WHAT YOU SHOULD DO
Print the lines below exactly as they appear, from the line containing "Go to next page arrow" up to and including the line containing "I will 290,767.".

DATA PROVIDED
** START **
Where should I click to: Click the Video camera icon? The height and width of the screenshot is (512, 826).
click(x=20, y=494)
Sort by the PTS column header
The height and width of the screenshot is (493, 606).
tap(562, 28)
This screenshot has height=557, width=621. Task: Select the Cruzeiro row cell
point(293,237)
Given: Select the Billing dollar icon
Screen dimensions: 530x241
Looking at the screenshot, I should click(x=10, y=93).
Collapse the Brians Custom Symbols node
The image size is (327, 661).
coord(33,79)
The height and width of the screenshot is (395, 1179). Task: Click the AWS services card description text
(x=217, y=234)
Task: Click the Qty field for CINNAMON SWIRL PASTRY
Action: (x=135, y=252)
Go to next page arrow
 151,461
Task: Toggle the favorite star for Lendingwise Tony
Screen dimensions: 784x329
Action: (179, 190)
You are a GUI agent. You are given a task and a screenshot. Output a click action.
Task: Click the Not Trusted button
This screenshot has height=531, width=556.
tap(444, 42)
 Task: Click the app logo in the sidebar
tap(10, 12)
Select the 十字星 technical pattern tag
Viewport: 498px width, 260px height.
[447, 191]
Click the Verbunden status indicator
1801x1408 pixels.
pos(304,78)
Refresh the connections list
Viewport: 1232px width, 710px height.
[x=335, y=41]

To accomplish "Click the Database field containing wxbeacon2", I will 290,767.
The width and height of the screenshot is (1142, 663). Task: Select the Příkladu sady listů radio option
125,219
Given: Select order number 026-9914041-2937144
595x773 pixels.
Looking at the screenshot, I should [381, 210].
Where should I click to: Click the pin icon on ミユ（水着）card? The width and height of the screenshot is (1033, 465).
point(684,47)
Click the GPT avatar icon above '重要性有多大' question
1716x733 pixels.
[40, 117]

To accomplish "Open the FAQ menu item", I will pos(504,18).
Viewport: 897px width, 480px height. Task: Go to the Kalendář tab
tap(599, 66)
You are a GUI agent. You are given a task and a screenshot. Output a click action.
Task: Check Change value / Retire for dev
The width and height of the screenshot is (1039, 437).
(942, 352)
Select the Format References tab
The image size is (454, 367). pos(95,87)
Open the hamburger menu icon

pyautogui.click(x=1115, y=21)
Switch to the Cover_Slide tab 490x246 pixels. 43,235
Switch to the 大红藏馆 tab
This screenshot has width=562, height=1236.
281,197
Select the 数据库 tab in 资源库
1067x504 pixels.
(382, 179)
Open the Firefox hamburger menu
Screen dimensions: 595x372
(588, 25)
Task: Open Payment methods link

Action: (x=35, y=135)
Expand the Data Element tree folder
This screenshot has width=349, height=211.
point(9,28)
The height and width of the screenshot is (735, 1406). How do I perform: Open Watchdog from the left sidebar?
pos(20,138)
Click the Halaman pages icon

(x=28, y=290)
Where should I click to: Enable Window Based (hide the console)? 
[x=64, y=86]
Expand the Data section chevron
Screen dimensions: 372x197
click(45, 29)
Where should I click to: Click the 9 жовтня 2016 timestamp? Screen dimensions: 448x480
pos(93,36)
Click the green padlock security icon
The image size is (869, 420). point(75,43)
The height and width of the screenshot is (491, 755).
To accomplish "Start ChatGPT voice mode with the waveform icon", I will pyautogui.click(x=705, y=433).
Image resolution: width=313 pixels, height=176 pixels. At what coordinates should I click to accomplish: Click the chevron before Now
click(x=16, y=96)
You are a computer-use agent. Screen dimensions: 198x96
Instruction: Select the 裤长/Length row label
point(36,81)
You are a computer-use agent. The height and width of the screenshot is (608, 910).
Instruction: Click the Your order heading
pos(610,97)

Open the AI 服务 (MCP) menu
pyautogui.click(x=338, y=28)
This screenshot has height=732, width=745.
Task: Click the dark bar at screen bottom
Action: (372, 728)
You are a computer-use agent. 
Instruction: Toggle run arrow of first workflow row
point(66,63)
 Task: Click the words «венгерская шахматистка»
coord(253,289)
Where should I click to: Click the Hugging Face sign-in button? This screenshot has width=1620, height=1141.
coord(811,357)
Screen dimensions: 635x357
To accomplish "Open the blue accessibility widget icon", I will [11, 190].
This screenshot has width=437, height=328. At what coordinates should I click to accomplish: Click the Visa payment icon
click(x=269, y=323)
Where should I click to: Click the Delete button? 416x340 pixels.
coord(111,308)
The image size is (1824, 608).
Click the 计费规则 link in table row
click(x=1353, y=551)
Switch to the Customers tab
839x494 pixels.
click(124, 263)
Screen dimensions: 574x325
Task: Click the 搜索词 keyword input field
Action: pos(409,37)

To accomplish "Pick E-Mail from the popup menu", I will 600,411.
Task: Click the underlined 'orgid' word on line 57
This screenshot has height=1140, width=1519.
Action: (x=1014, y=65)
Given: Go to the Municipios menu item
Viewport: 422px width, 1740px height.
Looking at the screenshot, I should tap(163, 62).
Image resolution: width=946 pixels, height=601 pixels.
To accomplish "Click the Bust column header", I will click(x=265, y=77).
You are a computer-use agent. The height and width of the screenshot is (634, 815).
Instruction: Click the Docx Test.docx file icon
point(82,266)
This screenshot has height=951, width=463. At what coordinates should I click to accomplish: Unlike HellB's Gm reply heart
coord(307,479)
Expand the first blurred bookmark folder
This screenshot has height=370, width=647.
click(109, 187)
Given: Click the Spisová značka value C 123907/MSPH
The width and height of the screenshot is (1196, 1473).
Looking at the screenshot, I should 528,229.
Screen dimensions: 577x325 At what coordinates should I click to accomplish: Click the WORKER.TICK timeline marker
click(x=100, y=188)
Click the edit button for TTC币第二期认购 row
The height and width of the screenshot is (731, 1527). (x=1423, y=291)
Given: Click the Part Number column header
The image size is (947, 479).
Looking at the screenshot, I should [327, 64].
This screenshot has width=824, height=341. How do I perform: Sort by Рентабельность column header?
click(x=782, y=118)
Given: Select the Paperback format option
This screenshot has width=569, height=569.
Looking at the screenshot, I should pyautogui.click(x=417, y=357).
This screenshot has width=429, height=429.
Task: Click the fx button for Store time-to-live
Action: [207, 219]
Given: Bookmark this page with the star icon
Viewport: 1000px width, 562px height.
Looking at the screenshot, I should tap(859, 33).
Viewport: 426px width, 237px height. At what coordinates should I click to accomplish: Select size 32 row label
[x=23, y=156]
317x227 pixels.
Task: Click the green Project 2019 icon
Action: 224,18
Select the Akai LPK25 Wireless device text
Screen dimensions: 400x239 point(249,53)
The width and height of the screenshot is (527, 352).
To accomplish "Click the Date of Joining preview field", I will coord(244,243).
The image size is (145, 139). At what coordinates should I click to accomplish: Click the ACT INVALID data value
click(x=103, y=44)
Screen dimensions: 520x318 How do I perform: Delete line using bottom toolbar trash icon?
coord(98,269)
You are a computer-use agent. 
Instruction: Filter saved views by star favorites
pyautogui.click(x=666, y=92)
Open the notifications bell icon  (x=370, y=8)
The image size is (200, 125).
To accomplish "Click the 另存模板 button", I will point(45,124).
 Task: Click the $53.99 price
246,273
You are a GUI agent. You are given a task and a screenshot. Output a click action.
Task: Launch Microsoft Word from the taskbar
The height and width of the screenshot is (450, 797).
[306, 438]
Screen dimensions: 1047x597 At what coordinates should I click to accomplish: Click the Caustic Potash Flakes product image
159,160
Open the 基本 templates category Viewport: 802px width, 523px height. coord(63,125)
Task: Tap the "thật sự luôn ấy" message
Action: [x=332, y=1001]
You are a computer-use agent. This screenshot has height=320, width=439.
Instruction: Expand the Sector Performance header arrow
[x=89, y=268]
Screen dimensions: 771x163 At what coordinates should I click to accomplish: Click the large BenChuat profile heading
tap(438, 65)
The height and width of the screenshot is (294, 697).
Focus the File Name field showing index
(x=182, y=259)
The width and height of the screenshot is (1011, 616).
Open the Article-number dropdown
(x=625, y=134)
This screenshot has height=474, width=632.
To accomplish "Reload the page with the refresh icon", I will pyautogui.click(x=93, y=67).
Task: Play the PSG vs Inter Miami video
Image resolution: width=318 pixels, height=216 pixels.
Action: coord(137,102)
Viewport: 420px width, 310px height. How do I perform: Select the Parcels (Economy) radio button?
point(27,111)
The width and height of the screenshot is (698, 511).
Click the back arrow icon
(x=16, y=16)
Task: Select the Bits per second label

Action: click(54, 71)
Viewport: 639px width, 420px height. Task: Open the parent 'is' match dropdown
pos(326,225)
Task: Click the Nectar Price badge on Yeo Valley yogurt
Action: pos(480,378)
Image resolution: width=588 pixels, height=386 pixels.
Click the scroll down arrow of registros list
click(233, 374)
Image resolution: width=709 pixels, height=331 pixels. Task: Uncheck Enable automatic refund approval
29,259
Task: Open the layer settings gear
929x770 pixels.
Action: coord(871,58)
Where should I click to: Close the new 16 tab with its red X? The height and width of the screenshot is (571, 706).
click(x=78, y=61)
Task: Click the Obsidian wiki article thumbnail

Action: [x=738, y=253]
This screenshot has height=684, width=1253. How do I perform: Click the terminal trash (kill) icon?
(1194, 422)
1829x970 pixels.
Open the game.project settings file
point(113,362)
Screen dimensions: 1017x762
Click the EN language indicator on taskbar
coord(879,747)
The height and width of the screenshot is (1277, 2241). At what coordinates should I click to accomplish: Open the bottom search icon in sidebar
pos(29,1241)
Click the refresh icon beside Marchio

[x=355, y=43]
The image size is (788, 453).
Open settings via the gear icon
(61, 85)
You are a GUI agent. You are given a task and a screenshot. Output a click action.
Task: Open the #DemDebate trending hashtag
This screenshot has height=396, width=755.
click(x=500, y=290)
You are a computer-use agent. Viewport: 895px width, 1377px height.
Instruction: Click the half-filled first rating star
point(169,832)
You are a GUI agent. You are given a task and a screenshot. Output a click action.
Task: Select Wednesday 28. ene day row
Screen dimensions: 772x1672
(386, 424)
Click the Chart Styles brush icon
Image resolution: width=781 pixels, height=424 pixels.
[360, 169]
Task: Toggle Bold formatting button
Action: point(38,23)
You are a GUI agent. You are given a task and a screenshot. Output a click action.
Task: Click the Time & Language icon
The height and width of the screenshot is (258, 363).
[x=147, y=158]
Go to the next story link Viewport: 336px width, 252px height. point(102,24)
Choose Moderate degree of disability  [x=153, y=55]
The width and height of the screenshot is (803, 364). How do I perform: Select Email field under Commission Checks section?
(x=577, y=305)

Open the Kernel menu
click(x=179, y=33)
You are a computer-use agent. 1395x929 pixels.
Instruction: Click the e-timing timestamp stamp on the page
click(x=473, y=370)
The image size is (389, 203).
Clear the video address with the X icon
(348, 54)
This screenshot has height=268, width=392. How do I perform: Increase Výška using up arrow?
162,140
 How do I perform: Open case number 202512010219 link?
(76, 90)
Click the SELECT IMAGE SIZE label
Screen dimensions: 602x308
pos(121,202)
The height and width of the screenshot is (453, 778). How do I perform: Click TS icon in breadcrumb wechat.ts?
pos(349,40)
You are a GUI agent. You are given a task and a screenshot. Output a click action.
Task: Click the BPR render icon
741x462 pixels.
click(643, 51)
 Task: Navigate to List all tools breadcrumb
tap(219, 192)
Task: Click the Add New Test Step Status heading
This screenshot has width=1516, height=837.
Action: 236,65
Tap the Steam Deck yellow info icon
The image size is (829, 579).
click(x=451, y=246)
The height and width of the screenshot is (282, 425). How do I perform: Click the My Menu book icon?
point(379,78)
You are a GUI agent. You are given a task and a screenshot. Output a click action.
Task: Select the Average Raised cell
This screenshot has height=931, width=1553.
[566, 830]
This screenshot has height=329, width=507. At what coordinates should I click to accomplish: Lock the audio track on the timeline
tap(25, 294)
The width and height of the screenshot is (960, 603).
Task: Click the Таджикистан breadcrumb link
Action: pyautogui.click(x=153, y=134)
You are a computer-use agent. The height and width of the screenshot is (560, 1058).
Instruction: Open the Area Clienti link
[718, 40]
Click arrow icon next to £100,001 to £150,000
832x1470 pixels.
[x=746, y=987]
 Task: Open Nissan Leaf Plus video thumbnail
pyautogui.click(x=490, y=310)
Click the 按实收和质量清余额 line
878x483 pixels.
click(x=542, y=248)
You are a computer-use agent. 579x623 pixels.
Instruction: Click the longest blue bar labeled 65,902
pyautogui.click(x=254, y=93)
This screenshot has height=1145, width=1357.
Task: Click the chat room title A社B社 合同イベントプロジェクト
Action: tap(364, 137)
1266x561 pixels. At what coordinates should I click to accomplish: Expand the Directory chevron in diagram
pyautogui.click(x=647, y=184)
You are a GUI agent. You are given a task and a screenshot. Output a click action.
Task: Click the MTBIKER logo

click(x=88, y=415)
** END **
ANSWER FOR THE TASK
Go to next page arrow
 151,461
Task: Toggle the favorite star for Lendingwise Tony
Screen dimensions: 784x329
Action: (179, 190)
You are a GUI agent. You are given a task and a screenshot. Output a click action.
Task: Click the Not Trusted button
This screenshot has height=531, width=556.
tap(444, 42)
 Task: Click the app logo in the sidebar
tap(10, 12)
Select the 十字星 technical pattern tag
Viewport: 498px width, 260px height.
[447, 191]
Click the Verbunden status indicator
1801x1408 pixels.
pos(304,78)
Refresh the connections list
Viewport: 1232px width, 710px height.
[x=335, y=41]

To accomplish "Click the Database field containing wxbeacon2", I will 290,767.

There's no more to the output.